### PROVIDED TEXT
---------------

Make Cosmo mutexes competitive with Apple Libc

While we have always licked glibc and musl libc on gnu/systemd sadly the Apple Libc implementation of pthread_mutex_t is better than ours. It may be due to how the XNU kernel and M2 microprocessor are in league when it comes to scheduling processes and the NSYNC behavior is being penalized. We can solve this by leaning more heavily on ulock using Drepper's algo. It's kind of ironic that Linux's official mutexes work terribly on Linux but almost as good as Apple Libc if used on MacOS.
2025-06-27 14:58:30 +00:00 · 2024-09-02 18:21:03 -07:00 · 2024-09-02 18:21:03 -07:00 · 90460ceb3c
commit 90460ceb3c
parent 2ec413b5a9
13 changed files with 349 additions and 202 deletions
--- a/libc/intrin/pthread_mutex_lock.c
+++ b/libc/intrin/pthread_mutex_lock.c
@ -33,13 +33,16 @@

 static void pthread_mutex_lock_spin(atomic_int *word) {
  int backoff = 0;
-  for (;;) {
-    if (!atomic_exchange_explicit(word, 1, memory_order_acquire))
-      break;
+  if (atomic_exchange_explicit(word, 1, memory_order_acquire)) {
+    LOCKTRACE("acquiring pthread_mutex_lock_spin(%t)...", word);
    for (;;) {
-      if (!atomic_load_explicit(word, memory_order_relaxed))
+      for (;;) {
+        if (!atomic_load_explicit(word, memory_order_relaxed))
+          break;
+        backoff = pthread_delay_np(word, backoff);
+      }
+      if (!atomic_exchange_explicit(word, 1, memory_order_acquire))
        break;
-      backoff = pthread_delay_np(word, backoff);
    }
  }
 }
@ -47,14 +50,11 @@ static void pthread_mutex_lock_spin(atomic_int *word) {
 // see "take 3" algorithm in "futexes are tricky" by ulrich drepper
 // slightly improved to attempt acquiring multiple times b4 syscall
 static void pthread_mutex_lock_drepper(atomic_int *futex, char pshare) {
-  int word;
-  for (int i = 0; i < 4; ++i) {
-    word = 0;
-    if (atomic_compare_exchange_strong_explicit(
-            futex, &word, 1, memory_order_acquire, memory_order_acquire))
-      return;
-    pthread_pause_np();
-  }
+  int word = 0;
+  if (atomic_compare_exchange_strong_explicit(
+          futex, &word, 1, memory_order_acquire, memory_order_acquire))
+    return;
+  LOCKTRACE("acquiring pthread_mutex_lock_drepper(%t)...", futex);
  if (word == 1)

---------------

### OBJECTIVES
1 > In the commit page about Cosmo mutexes, rewrite the paragraph beginning "While we have always licked glibc" more briefly, keeping its main facts.
2 > From the commit page about Cosmo mutexes, copy the text between "While we have" and "used on MacOS.", inclusive.

### RECORDS SHOWN
---------------

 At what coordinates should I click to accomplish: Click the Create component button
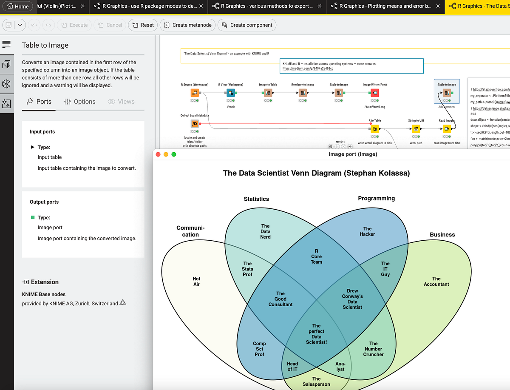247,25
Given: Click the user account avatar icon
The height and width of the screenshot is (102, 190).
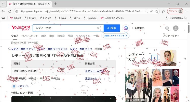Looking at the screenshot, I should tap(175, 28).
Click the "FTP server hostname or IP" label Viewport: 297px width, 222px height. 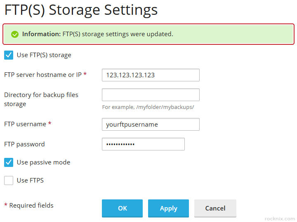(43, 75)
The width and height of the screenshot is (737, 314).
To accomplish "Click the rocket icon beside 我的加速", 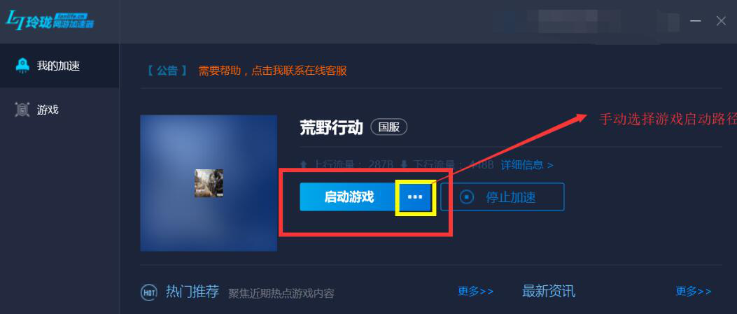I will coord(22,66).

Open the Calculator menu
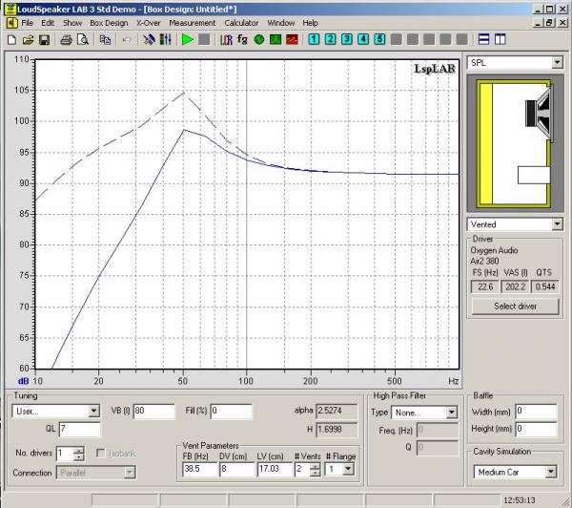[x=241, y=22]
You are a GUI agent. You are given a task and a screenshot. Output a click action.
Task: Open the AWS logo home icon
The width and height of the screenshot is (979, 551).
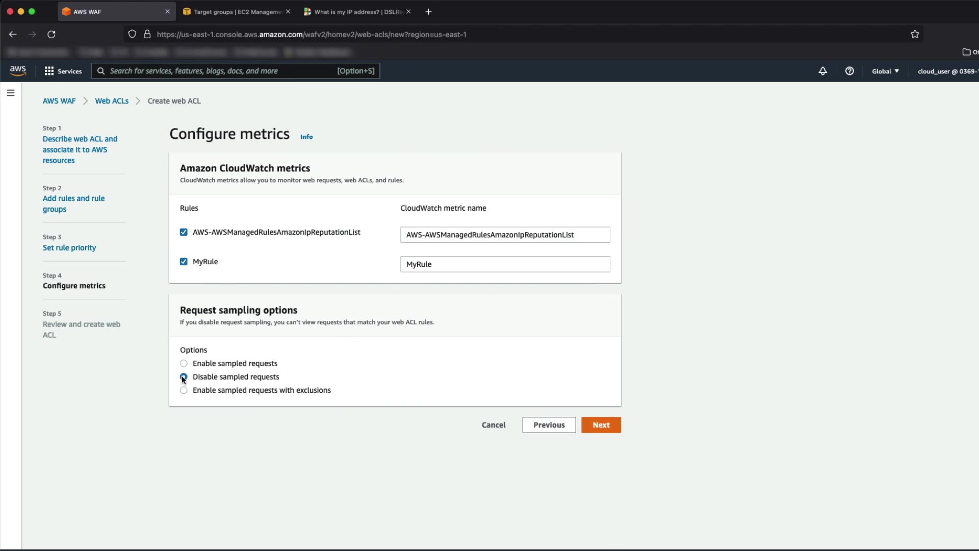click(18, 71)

---------------

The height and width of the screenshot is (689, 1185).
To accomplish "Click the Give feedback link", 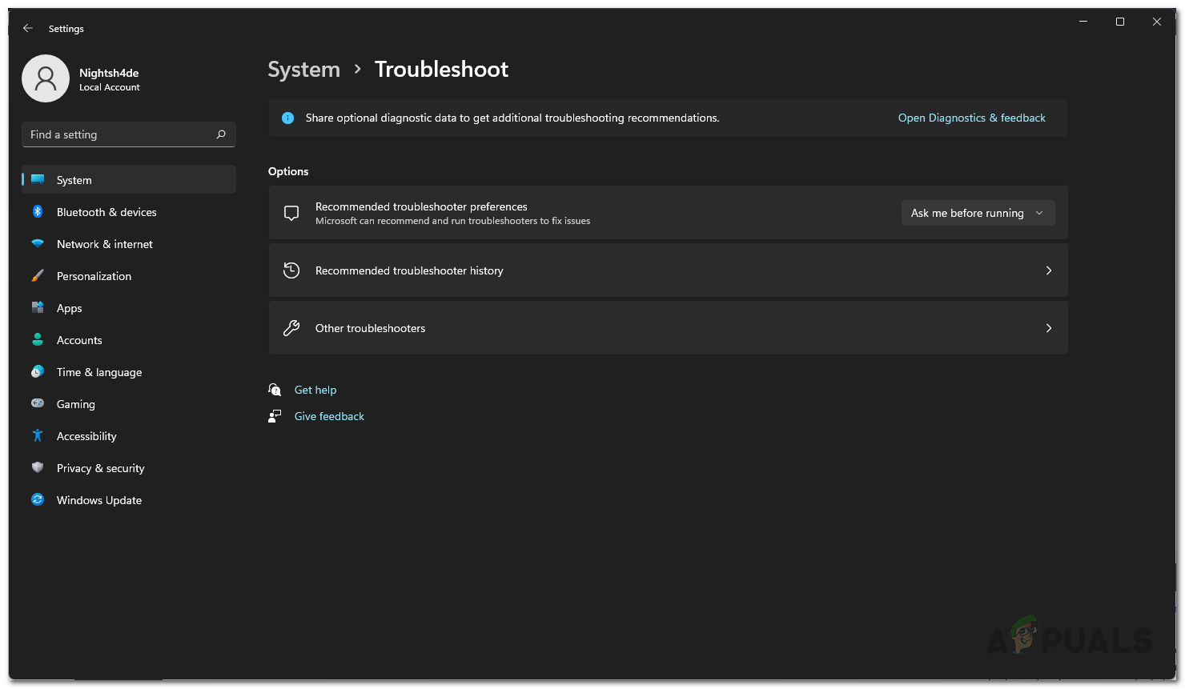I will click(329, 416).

---------------

### TASK-BY-TASK SOLUTIONS
1 > Cosmo's mutexes have always beaten glibc and musl libc on gnu/systemd, but Apple Libc's pthread_mutex_t performs better than Cosmo's. This may be because the XNU kernel and the M2 microprocessor cooperate on process scheduling in a way that penalizes NSYNC behavior. The fix is to rely more heavily on ulock using Drepper's algorithm. Ironically, Linux's official mutexes perform terribly on Linux but nearly match Apple Libc when used on MacOS.

2 >
While we have always licked glibc and musl libc on gnu/systemd sadly the Apple Libc implementation of pthread_mutex_t is better than ours. It may be due to how the XNU kernel and M2 microprocessor are in league when it comes to scheduling processes and the NSYNC behavior is being penalized. We can solve this by leaning more heavily on ulock using Drepper's algo. It's kind of ironic that Linux's official mutexes work terribly on Linux but almost as good as Apple Libc if used on MacOS.